Problem statement:
Revise the section of the MeasuringU timeline excerpt below that opens with "What’s to Come" and closes with "a 50th-anniversary retrospective?", replacing "rewarding" with "fulfilling".

Selected excerpt:
· · ·
Table 1 summarizes the key topics for the MeasuringU timeline from its genesis to the present day.
Topics | 1998–2004 | 2005–2008 | 2009–2012 | 2013–2015 | 2016–2019 | 2020–2025 |
---|---|---|---|---|---|---|
Industry Trends | Dot-com crash | iPhone, social media | Great recession | Sluggish recovery | Economic expansion, slow wage growth | Pandemic, contraction, ZIRP, recovery, AI |
Company Milestones | Identify need for MU | Measuring Usability, LLC | Hired first employee | MeasuringU | Benchmarking the User Experience, over 1 million blog views in 2017 | Surveying the User Experience, increased staff |
Sample Size | “5 is enough” controversy | Some resolution of “5 is enough” | Quantifying the User Experience (Ch 6–7) | For eight common research designs | 2nd ed. Quantifying—correlations & regression | Tables based on historical UX standard deviations |
UX Online Tools | Mostly meeting software plus WebEffective | RelevantView, UserZoom | Mobile test capabilities | First version of MUiQ (analytics) | Enhanced MUiQ for data collection and licensing | Enterprise-ready version of MUiQ |
Usability Testing | Summative defined, formative in crisis | NIST project, CUE studies | Practical Guide | Discovery frequency and problem severity | Severity ratings, facilitation, prototype testing | Think-aloud, click testing, ChatGPT-4 |
Data Analysis | Need for common sense UX statistics | Adjusted-Wald binomial confidence intervals | Quantifying the User Experience (Ch 3–5) | Card sorting, icon testing, reliability | PURE | NPS, practical significance |
UX Metrics | ISO 9241-12, ANSI CIF, Six Sigma, NPS | SUM | Construct of usability, SEQ, SUS | SUPR-Q | SUPR-Qm, SUS, NPS | UX-Lite, TAC-10, SUPR-Qm2 |
Table 1: Summary timeline of key topics.
What’s to Come
This is the last article for our 20th-anniversary retrospective, having previously written about our foundational years (1998–2008) and the following period of growth and change (2009–2015). The first 20 years have been unbelievably rewarding for a research company dedicated to delivering empirically grounded and practical UX research, and we are looking forward to the next 20 years. Is it too early to start planning a 50th-anniversary retrospective?
· · ·
Supplied records:

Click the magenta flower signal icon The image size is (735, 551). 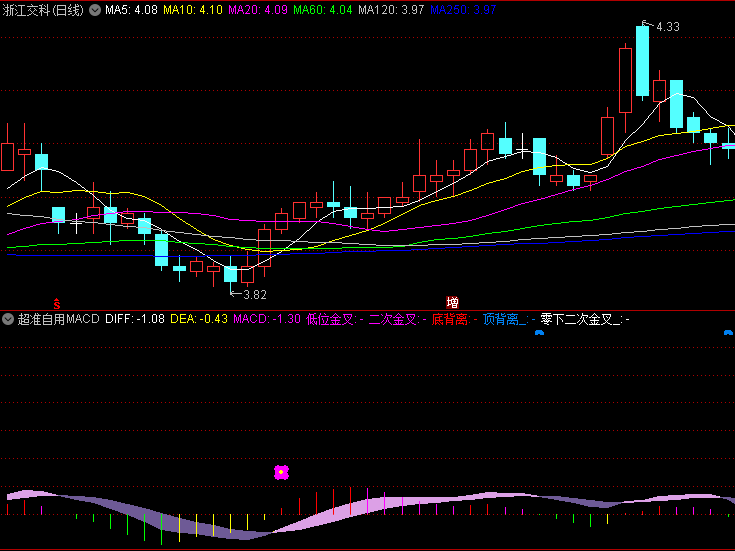(282, 472)
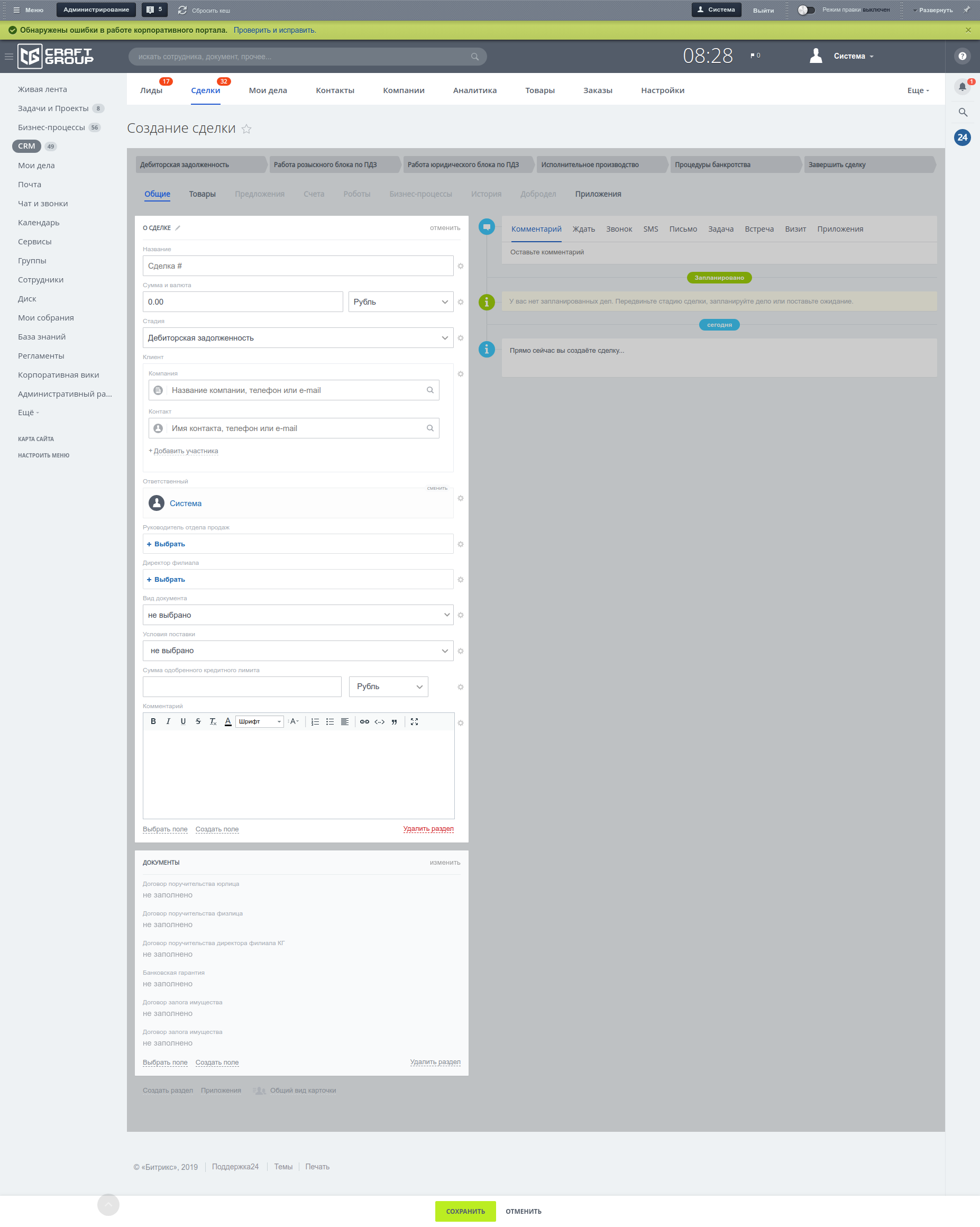Open notifications bell in right panel
The image size is (980, 1227).
click(x=962, y=87)
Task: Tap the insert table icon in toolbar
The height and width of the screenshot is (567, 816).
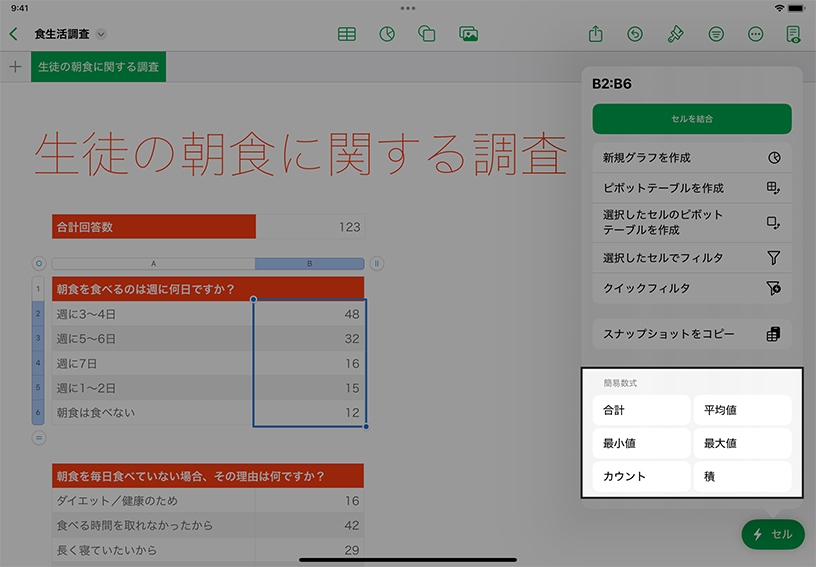Action: (x=347, y=34)
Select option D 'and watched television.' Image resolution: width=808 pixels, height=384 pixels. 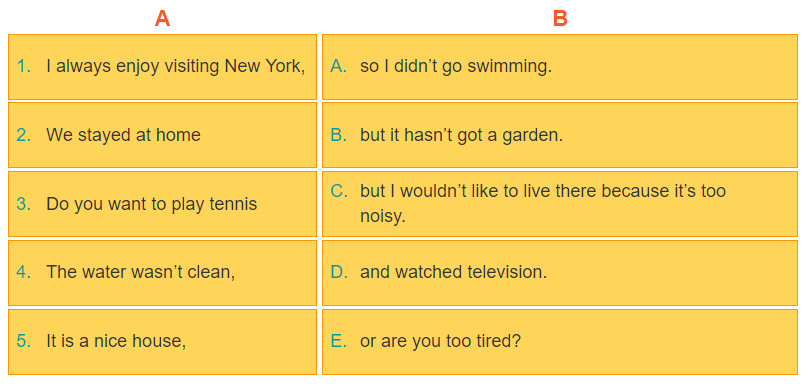point(560,273)
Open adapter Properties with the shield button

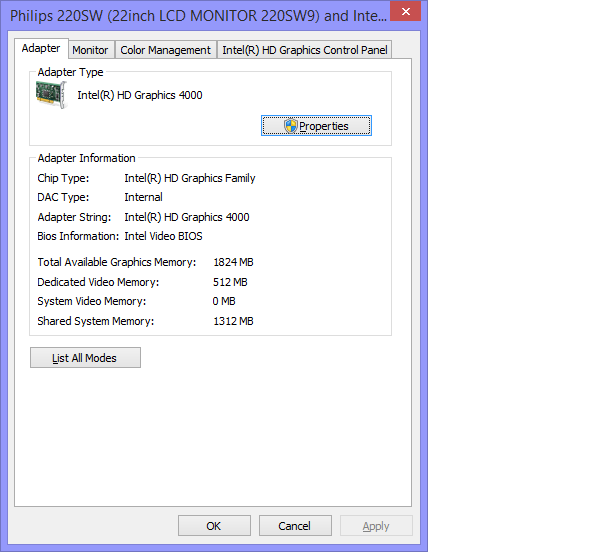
· · ·
Result of this task:
What’s to Come
This is the last article for our 20th-anniversary retrospective, having previously written about our foundational years (1998–2008) and the following period of growth and change (2009–2015). The first 20 years have been unbelievably fulfilling for a research company dedicated to delivering empirically grounded and practical UX research, and we are looking forward to the next 20 years. Is it too early to start planning a 50th-anniversary retrospective?